— Start —

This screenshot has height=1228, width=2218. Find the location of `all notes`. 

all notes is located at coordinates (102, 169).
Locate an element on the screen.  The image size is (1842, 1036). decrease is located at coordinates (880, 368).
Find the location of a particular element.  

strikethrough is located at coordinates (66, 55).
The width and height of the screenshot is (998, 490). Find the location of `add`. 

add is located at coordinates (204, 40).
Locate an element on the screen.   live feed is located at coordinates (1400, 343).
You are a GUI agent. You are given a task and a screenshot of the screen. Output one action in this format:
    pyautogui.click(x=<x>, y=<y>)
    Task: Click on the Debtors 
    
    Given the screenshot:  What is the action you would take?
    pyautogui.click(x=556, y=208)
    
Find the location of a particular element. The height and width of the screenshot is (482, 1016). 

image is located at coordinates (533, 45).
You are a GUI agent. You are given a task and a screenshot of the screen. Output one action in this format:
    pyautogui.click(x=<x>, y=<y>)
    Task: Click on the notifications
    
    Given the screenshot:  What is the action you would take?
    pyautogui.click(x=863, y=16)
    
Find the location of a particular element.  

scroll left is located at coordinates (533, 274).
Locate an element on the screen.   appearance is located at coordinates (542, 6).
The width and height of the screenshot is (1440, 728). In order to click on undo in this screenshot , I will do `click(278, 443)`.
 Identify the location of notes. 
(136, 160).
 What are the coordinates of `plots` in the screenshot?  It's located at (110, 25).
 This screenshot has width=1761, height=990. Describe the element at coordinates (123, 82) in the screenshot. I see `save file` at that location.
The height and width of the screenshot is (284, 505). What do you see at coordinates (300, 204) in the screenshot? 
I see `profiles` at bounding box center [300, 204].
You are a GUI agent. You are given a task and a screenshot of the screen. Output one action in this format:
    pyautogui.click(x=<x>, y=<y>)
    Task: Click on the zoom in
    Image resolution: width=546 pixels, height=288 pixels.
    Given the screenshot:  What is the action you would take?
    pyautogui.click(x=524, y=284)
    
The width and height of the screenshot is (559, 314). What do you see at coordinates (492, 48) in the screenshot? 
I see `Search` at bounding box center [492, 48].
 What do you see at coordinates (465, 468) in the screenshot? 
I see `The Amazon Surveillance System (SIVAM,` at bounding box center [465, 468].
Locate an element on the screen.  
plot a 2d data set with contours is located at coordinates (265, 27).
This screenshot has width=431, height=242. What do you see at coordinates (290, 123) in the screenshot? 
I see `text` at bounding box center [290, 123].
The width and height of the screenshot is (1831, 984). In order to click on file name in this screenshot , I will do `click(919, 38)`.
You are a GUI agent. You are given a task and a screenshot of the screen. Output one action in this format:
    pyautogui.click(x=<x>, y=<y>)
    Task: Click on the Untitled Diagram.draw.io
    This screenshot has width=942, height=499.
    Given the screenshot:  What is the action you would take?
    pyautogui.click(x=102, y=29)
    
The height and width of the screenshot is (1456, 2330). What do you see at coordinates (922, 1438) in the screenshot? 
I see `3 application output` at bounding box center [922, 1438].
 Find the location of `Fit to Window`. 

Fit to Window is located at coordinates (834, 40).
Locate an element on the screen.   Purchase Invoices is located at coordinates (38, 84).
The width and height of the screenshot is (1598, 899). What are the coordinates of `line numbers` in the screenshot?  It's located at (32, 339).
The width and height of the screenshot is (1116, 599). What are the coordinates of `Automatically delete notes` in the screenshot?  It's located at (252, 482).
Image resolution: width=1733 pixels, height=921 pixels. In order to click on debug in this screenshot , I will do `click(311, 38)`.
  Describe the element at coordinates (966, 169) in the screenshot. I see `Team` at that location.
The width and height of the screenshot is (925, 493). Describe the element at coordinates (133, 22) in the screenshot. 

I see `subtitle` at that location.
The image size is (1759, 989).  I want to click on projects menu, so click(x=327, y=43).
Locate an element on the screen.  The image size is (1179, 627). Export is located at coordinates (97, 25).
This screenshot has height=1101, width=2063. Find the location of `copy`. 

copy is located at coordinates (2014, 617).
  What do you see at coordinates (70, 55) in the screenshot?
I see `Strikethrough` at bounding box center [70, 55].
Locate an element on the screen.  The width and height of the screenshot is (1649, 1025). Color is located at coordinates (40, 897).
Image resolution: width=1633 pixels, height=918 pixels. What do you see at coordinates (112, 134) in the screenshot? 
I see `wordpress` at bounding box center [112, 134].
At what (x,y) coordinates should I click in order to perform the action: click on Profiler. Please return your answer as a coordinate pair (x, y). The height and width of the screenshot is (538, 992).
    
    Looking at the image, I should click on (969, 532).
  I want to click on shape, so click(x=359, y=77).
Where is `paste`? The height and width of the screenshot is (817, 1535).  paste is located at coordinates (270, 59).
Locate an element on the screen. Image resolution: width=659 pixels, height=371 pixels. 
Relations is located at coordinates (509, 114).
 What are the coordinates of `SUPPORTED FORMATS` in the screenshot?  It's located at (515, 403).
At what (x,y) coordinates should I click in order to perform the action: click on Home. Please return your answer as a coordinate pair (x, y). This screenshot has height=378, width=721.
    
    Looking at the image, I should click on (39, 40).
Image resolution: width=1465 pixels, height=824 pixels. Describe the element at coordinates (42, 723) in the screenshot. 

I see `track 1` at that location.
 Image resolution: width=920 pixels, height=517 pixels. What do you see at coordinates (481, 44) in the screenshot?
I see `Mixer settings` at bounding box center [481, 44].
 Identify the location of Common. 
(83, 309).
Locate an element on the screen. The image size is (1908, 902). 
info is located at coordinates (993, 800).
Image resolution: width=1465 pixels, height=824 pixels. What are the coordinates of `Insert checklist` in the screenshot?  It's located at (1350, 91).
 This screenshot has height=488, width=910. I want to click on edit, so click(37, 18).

— End —

§ **EXERCISE BRIEF**: Return, without alteration, the lines running from the start of the entries up to and including the line that contains "coordinates (880, 368).".

§ **REPLY**:
This screenshot has height=1228, width=2218. Find the location of `all notes`. 

all notes is located at coordinates (102, 169).
Locate an element on the screen.  The image size is (1842, 1036). decrease is located at coordinates (880, 368).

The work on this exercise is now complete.